Here’s what they say:
“The delays in implementing the DEA are thus by no means all attributable to the Government: the legal action by BT and TalkTalk certainly contributed. As, perhaps, did the haste with which the presaging Bill was originally rushed through Parliament with relatively little debate in the House of Commons. We acknowledge that the DEA has its limitations; for example it is not applicable to mobile devices and there needs to be greater clarity over the situation of public Wi-Fi. We recognise, too, that effective enforcement of copyright is likely to focus more on targeting illegal activities on a commercial scale—on “following the money.”
It’s a shame that the Committee still have faith that the Act is worth pursuing, and it’s a shame that the Committee support the possible voluntary arrangements for a new three strikes regime. That is to ignore all the important questions about standards of evidence against alleged infringers, data protection and rights of appeal that led the Digital Economy Act itself into such trouble.
Ignoring what’s already being done to provide good evidence
It is also unfortunate that having stated again that objective evidence is important, the Committee fail to mention any of Ofcom’s work researching copyright infringement and who those that claim to infringe are. It tells us lots if interesting things, such as those who say they infringe copyright also say they spend the most on legal content. This is despite ORG mentioning the Ofcom research in our oral evidence to the Committee.
Incidentally this was paid for by the IPO, who the Committee claim are on some anti-copyright crusade.
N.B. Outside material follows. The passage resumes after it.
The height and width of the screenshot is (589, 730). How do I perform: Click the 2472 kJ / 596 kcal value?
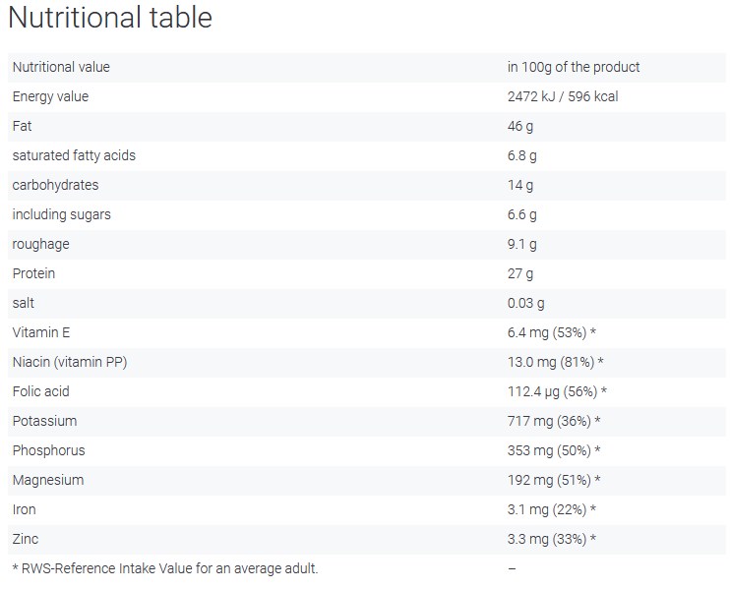[563, 96]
Somewhat bizarrely, the Committee call for the IPO to include more research into piracy in its annual report. The recent Ofcom research was their last in a series of reports, which has ended because the money from the IPO has run out. Having praised the effort to produce useful numbers, nobody at the launch event could offer solutions to how the research would continue and where funding would come from. The Committee could have looked at how to encourage and get funding for independent, robust evidence. But they did not do this, or seem aware that Ofcom have been doing such research and that it was funded by the IPO.
The report also fails to mention research into the effectiveness of three-strikes regimes, the most recent of which concluded that there “is little to no evidence that graduated responses are either ‘successful’ or ‘effective’.”
‘Robust evidence-based policy’ seems to basically have come to mean ‘evidence I agree with and which helps support the conclusions I have already arrived at’.